Data extracted from a collection
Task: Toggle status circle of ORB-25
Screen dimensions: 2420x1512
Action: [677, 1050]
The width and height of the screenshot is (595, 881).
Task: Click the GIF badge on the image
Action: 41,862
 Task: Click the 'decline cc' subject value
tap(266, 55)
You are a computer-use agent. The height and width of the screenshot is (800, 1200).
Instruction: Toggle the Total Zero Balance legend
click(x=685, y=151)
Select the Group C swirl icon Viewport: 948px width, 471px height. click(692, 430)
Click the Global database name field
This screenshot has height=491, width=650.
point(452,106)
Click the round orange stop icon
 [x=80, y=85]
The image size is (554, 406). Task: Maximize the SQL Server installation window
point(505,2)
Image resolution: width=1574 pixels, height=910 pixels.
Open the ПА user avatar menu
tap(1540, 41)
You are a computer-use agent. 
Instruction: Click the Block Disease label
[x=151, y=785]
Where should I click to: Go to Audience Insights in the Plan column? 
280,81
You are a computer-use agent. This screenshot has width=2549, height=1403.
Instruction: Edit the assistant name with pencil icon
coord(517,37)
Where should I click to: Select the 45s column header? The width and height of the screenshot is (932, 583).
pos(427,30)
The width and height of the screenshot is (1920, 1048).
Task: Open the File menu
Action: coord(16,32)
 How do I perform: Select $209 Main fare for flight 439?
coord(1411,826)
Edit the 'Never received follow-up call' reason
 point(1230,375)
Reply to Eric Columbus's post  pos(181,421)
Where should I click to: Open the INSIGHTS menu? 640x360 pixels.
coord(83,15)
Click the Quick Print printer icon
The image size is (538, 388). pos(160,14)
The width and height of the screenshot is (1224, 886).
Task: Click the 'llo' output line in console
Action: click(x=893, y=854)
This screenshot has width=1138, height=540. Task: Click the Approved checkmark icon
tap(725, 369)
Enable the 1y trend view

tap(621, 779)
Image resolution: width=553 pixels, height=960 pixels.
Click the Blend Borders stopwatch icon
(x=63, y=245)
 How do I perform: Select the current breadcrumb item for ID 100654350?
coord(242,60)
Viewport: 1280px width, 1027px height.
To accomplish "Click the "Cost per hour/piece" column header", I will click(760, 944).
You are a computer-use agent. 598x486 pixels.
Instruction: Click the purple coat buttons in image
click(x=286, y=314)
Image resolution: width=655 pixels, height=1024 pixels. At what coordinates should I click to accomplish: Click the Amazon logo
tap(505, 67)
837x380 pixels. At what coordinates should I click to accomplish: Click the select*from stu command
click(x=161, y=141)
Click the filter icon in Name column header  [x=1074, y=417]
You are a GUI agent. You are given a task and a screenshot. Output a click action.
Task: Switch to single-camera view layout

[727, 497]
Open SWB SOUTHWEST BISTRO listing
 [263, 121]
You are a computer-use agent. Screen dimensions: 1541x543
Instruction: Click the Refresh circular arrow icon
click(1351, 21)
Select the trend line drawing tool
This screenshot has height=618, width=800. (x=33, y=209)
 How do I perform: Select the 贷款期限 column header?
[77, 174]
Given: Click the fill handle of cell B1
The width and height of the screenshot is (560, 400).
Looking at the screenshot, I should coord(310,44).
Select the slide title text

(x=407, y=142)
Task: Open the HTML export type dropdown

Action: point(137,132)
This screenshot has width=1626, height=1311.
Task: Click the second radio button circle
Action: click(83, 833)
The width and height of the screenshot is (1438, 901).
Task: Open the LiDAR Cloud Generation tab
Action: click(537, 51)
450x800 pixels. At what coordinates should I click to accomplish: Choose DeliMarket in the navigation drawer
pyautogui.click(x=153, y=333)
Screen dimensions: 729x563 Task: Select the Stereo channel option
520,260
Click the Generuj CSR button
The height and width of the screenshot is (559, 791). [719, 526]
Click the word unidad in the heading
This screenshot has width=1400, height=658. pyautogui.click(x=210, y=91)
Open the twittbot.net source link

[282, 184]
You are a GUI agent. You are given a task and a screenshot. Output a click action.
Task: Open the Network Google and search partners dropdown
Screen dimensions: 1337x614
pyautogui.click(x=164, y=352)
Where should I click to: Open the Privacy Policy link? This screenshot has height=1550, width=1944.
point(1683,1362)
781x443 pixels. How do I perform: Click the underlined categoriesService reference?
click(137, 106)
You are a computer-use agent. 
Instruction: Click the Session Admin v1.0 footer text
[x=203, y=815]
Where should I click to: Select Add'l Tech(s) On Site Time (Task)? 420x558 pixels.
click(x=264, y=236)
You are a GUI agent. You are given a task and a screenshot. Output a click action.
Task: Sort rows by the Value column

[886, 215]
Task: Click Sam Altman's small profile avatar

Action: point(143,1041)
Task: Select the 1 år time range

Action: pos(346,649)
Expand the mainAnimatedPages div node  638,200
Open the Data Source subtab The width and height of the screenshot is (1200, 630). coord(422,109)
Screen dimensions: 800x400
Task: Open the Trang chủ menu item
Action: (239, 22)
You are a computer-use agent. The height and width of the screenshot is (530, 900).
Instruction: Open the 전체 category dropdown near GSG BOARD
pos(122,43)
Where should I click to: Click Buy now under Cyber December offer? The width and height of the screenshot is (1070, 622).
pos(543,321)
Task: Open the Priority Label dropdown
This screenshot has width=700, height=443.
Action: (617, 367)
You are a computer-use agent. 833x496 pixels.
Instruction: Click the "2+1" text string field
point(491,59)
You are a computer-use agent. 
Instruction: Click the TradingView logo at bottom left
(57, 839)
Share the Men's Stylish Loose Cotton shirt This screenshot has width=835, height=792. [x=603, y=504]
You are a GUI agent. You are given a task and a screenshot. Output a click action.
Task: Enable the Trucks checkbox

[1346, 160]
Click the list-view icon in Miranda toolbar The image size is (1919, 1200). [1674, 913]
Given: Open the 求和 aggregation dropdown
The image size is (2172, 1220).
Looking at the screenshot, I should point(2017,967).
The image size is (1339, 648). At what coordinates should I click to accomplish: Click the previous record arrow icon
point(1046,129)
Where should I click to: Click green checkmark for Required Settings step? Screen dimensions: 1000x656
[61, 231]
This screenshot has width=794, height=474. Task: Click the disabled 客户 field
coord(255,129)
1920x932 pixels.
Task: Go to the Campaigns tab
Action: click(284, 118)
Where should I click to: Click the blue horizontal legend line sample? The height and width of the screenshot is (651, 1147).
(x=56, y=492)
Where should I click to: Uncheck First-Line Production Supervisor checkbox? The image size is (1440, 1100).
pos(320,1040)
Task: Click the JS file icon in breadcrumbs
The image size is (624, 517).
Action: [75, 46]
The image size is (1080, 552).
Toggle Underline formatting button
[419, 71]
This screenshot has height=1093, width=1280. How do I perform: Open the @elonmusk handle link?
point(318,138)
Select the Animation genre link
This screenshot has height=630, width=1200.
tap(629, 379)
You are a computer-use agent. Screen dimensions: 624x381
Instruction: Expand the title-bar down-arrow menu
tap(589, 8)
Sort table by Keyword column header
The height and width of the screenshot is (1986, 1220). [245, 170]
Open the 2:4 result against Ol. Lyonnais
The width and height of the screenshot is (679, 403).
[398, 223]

What you will do |
Give the lines again, exactly as they stand, from the beginning of the data through the line with "Select the Group".

Output of the task |
Task: Toggle status circle of ORB-25
Screen dimensions: 2420x1512
Action: [677, 1050]
The width and height of the screenshot is (595, 881).
Task: Click the GIF badge on the image
Action: 41,862
 Task: Click the 'decline cc' subject value
tap(266, 55)
You are a computer-use agent. The height and width of the screenshot is (800, 1200).
Instruction: Toggle the Total Zero Balance legend
click(x=685, y=151)
Select the Group C swirl icon Viewport: 948px width, 471px height. click(692, 430)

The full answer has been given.